Applying Sonarworks Reference 4 speaker calibration to the output of Pro Tools at the system level without having to use Sonarworks Systemwide. I’m not a fan of Systemwide, If you change your sound settings as often as I do I find it invasive. This is totally transparent. I forget it’s there.

Using a plug-in to audition the MS signal or mono compatibility of records I like directly from Tidal using Nugen Audio’s Sig Mod. If you don’t regularly listen to music you know and admire in mono or auditioning just the sides of the MS components, I recommend it. Some music suits this treatment well and allows you to listen into the arrangements, the use of reverbs, the string or BV arrangements. You can of course import in to your DAW but why bother when you can just call up a plugin strapped across the output of your streaming service. Try listening to the sides only of music on YouTube to really hear what data compression can do to music (yikes!).

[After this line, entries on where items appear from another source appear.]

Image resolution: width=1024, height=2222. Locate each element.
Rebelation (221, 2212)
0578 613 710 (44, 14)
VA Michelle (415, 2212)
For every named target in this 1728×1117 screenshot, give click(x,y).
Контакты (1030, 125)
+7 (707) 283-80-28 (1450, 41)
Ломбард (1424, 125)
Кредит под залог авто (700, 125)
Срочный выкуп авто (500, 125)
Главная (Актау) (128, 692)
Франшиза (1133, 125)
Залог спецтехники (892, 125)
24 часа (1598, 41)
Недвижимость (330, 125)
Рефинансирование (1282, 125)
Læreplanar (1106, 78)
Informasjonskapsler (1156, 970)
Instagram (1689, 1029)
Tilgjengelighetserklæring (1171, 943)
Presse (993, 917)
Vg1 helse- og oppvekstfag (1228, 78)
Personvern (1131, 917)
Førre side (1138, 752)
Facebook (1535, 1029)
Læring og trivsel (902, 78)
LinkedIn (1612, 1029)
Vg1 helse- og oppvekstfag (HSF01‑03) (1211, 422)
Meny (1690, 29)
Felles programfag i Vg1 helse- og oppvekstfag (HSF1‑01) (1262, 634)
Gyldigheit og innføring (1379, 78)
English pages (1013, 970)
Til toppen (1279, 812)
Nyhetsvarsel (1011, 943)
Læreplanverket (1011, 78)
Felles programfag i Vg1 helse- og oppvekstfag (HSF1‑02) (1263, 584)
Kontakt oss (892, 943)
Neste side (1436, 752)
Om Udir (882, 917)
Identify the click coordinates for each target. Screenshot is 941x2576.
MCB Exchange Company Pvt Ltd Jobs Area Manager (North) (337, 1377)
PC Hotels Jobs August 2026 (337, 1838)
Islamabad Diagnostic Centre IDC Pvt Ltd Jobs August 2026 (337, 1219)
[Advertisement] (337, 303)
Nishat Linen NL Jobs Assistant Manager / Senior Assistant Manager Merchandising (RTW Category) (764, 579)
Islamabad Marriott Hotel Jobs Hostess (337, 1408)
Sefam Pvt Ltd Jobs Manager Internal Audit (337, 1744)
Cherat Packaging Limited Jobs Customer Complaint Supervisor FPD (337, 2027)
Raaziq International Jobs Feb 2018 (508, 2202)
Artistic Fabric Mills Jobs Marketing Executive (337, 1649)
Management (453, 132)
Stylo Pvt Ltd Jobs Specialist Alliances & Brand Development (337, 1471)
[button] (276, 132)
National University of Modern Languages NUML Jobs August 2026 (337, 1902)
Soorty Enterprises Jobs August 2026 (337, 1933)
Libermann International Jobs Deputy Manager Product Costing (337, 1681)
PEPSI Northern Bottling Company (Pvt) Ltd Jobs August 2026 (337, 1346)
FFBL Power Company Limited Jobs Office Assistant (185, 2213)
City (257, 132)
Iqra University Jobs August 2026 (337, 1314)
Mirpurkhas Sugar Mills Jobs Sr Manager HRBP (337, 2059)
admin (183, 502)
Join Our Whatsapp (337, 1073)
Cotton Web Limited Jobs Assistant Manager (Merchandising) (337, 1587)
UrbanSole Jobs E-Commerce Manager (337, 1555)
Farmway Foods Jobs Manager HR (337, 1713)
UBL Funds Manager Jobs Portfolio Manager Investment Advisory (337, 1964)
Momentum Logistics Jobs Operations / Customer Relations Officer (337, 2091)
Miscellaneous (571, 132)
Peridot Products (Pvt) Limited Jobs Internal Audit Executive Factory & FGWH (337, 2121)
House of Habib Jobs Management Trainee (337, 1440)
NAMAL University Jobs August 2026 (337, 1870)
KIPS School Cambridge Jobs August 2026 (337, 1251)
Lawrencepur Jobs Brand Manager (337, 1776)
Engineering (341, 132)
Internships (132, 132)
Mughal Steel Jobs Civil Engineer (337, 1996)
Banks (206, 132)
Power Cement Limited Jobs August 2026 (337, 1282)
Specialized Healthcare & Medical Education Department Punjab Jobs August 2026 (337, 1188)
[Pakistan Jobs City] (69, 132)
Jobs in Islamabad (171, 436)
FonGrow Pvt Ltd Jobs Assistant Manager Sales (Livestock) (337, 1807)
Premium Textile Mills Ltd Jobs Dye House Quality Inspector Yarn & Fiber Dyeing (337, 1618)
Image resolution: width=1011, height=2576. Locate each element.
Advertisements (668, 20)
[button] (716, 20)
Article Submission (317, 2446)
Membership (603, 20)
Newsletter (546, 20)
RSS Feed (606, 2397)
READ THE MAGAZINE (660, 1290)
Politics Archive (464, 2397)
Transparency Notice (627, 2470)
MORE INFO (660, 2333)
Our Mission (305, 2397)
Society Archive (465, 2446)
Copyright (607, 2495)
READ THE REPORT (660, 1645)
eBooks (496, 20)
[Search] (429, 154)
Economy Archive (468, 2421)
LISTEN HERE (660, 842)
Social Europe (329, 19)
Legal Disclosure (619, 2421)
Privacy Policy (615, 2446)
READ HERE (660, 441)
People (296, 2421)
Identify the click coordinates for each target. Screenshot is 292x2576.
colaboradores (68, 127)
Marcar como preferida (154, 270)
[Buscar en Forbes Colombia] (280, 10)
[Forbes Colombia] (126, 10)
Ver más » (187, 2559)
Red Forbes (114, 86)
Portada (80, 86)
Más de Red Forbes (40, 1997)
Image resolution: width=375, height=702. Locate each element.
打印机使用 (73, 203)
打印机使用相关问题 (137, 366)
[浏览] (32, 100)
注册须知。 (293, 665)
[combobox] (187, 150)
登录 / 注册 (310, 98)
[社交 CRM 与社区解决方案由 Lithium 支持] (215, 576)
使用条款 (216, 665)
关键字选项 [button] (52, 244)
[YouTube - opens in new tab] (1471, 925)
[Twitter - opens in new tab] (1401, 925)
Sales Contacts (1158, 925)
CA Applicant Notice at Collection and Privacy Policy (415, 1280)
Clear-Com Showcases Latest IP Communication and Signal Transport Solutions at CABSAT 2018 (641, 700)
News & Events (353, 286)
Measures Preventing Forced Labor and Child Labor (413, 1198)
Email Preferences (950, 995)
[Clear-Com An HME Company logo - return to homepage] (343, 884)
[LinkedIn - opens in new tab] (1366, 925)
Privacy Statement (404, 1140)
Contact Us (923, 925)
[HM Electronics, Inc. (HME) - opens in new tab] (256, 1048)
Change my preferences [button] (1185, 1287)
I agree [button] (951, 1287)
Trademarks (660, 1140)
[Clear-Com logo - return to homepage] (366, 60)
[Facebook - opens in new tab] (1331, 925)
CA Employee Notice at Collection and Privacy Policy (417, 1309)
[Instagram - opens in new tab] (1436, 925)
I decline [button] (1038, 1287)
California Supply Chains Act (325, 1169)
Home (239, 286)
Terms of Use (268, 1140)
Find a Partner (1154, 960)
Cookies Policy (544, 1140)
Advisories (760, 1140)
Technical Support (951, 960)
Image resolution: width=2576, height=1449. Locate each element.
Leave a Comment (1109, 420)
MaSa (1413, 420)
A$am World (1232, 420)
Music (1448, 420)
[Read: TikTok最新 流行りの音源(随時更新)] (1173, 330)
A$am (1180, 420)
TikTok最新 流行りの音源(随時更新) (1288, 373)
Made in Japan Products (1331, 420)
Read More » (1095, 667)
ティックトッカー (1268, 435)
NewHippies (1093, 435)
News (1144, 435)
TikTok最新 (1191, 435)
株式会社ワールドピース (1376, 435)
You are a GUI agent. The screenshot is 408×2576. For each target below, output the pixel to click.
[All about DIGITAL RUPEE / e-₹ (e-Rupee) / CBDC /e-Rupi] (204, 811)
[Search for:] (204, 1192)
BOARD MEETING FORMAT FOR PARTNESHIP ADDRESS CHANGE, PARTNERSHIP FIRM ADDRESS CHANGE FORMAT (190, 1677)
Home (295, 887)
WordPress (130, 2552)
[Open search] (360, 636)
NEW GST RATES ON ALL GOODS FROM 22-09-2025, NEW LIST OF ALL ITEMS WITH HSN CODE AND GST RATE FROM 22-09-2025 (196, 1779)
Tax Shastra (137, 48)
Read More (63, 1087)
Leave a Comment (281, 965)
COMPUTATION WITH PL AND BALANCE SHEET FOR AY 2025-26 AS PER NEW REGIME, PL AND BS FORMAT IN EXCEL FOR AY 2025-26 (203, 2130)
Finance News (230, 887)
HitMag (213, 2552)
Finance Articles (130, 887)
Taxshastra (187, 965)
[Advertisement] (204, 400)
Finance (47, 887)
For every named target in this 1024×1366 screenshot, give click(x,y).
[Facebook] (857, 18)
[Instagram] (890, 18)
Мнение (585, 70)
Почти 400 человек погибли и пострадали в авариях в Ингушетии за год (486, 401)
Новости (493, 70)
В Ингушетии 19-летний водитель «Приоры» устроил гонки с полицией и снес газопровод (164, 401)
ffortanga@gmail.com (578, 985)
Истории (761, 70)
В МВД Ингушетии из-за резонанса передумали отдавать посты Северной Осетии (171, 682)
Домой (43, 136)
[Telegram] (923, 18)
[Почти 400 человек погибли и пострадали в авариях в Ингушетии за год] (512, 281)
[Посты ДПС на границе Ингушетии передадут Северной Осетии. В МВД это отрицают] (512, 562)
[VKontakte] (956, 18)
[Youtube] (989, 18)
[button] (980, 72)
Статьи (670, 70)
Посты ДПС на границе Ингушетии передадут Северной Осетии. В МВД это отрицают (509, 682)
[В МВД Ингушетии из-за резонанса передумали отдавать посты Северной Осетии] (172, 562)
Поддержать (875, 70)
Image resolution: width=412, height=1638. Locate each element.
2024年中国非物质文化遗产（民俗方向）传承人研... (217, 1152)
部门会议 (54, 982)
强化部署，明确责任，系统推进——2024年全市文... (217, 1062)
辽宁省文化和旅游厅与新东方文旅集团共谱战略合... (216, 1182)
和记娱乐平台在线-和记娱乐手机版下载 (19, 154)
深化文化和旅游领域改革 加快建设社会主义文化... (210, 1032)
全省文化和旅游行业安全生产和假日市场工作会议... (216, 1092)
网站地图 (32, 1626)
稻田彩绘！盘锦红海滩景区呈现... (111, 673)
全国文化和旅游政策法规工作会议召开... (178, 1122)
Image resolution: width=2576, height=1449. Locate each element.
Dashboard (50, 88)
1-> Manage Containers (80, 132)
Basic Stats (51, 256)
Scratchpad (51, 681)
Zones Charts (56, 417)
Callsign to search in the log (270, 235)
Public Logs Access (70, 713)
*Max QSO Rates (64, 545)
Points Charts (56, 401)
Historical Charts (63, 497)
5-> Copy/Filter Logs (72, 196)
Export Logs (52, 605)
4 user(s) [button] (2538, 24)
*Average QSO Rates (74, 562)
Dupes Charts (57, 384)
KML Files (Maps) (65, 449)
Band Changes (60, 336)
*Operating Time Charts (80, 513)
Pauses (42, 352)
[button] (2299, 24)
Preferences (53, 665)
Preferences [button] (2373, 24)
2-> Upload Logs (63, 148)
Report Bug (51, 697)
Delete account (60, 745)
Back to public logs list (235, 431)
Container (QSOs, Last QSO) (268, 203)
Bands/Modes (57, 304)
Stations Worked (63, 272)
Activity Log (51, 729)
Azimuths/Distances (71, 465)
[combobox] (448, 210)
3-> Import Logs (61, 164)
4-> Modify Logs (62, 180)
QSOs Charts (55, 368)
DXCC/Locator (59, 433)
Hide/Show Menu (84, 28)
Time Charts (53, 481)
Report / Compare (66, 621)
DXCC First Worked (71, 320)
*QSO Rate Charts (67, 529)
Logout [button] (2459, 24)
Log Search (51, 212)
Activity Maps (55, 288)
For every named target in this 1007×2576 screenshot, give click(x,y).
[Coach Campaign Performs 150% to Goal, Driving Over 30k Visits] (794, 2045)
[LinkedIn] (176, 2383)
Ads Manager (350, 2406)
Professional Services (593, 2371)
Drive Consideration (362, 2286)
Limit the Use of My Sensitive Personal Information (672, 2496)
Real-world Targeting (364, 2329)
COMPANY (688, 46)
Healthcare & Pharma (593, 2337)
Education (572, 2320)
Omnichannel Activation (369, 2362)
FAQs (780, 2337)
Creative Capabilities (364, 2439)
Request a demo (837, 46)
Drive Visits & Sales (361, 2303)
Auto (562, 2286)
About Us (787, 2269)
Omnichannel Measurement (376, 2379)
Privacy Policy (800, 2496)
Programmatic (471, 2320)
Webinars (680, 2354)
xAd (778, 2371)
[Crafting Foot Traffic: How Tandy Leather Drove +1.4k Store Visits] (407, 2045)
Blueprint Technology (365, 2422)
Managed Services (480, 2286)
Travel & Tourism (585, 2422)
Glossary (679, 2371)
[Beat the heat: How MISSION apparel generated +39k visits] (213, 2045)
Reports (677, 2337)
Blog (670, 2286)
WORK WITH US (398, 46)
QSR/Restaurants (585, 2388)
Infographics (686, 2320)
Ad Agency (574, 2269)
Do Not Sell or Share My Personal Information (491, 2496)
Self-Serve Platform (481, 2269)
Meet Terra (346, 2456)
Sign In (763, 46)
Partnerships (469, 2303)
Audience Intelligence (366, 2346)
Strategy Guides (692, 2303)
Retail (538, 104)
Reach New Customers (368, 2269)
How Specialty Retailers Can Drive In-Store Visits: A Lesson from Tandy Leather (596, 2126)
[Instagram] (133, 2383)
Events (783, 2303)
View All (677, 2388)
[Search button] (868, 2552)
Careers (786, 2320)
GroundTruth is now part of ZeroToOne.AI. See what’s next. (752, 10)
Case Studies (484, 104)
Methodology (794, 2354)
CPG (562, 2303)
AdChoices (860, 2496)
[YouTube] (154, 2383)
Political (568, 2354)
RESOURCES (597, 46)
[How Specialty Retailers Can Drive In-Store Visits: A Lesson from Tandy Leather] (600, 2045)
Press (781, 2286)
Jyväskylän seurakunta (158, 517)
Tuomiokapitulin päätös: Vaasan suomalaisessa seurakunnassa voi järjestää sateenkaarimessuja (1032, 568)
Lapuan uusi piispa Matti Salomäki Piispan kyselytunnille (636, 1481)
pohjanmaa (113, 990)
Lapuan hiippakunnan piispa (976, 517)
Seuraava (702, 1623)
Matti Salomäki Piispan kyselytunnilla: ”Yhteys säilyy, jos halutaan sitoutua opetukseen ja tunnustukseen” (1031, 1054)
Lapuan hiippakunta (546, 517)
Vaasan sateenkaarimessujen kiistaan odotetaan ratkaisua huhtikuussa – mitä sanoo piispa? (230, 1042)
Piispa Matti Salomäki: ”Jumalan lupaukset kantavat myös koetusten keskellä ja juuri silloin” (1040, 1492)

Control the level of alerts, including phone calls! Anyone with an iPhone, and iPad and a Mac knows the pandemonium which erupts when someone phones you. If you’re working on monitors or headphones and your ringtone jumps out at you like Marty McFly with his guitar at the beginning of Back To The Future you’ll know how useful it is to be able to control this and its only recently that it was pointed out to me that I can route FaceTime alerts through my Mac’s internal speakers and keep those alerts safely away from my interface. That’s worth buying SoundSource for on its own!